MATERIAL FOR THIS TASK:
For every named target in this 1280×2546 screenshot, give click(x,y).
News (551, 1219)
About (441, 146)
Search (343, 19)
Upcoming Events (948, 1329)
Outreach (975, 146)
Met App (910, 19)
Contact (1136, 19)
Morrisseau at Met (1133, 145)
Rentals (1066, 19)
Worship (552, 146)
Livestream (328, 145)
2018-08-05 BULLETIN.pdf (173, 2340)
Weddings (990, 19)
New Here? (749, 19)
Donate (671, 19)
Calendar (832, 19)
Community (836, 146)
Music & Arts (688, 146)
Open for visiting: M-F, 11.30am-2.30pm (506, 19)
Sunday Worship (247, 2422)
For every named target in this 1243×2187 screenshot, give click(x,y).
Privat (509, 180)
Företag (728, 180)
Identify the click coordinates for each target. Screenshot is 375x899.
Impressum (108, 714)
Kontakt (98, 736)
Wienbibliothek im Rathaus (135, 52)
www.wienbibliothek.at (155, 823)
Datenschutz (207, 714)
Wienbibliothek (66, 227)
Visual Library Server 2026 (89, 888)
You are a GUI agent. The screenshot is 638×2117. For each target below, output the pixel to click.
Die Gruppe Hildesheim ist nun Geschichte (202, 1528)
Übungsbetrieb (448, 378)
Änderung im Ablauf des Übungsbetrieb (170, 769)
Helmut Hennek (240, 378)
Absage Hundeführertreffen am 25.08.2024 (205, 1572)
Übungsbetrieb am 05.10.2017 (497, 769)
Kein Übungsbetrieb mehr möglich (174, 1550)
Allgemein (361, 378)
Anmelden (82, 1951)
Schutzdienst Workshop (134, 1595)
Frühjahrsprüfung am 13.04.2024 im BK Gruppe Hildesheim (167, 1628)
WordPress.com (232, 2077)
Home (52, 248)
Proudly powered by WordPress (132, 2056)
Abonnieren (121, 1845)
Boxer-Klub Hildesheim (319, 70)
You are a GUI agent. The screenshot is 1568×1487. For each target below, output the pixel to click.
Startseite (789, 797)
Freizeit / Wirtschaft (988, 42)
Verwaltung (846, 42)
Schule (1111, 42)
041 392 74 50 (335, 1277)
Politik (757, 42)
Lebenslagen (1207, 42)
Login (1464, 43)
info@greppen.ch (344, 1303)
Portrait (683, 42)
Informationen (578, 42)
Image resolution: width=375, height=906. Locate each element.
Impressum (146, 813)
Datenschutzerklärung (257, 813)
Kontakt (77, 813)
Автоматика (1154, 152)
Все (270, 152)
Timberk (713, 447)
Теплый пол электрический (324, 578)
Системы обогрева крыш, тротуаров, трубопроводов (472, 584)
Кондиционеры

TASK: Could you update the items beginning at the line that has "Outreach (975, 146)" and stopping after the line that has "Home (52, 248)", changing "Übungsbetrieb" to "Trainingsbetrieb" and leaving everything else unchanged? Return only those lines.

RESPONSE TO THE TASK:
Outreach (975, 146)
Met App (910, 19)
Contact (1136, 19)
Morrisseau at Met (1133, 145)
Rentals (1066, 19)
Worship (552, 146)
Livestream (328, 145)
2018-08-05 BULLETIN.pdf (173, 2340)
Weddings (990, 19)
New Here? (749, 19)
Donate (671, 19)
Calendar (832, 19)
Community (836, 146)
Music & Arts (688, 146)
Open for visiting: M-F, 11.30am-2.30pm (506, 19)
Sunday Worship (247, 2422)
For every named target in this 1243×2187 screenshot, give click(x,y).
Privat (509, 180)
Företag (728, 180)
Identify the click coordinates for each target. Screenshot is 375x899.
Impressum (108, 714)
Kontakt (98, 736)
Wienbibliothek im Rathaus (135, 52)
www.wienbibliothek.at (155, 823)
Datenschutz (207, 714)
Wienbibliothek (66, 227)
Visual Library Server 2026 (89, 888)
You are a GUI agent. The screenshot is 638×2117. For each target below, output the pixel to click.
Die Gruppe Hildesheim ist nun Geschichte (202, 1528)
Trainingsbetrieb (448, 378)
Änderung im Ablauf des Trainingsbetrieb (170, 769)
Helmut Hennek (240, 378)
Absage Hundeführertreffen am 25.08.2024 (205, 1572)
Trainingsbetrieb am 05.10.2017 (497, 769)
Kein Trainingsbetrieb mehr möglich (174, 1550)
Allgemein (361, 378)
Anmelden (82, 1951)
Schutzdienst Workshop (134, 1595)
Frühjahrsprüfung am 13.04.2024 im BK Gruppe Hildesheim (167, 1628)
WordPress.com (232, 2077)
Home (52, 248)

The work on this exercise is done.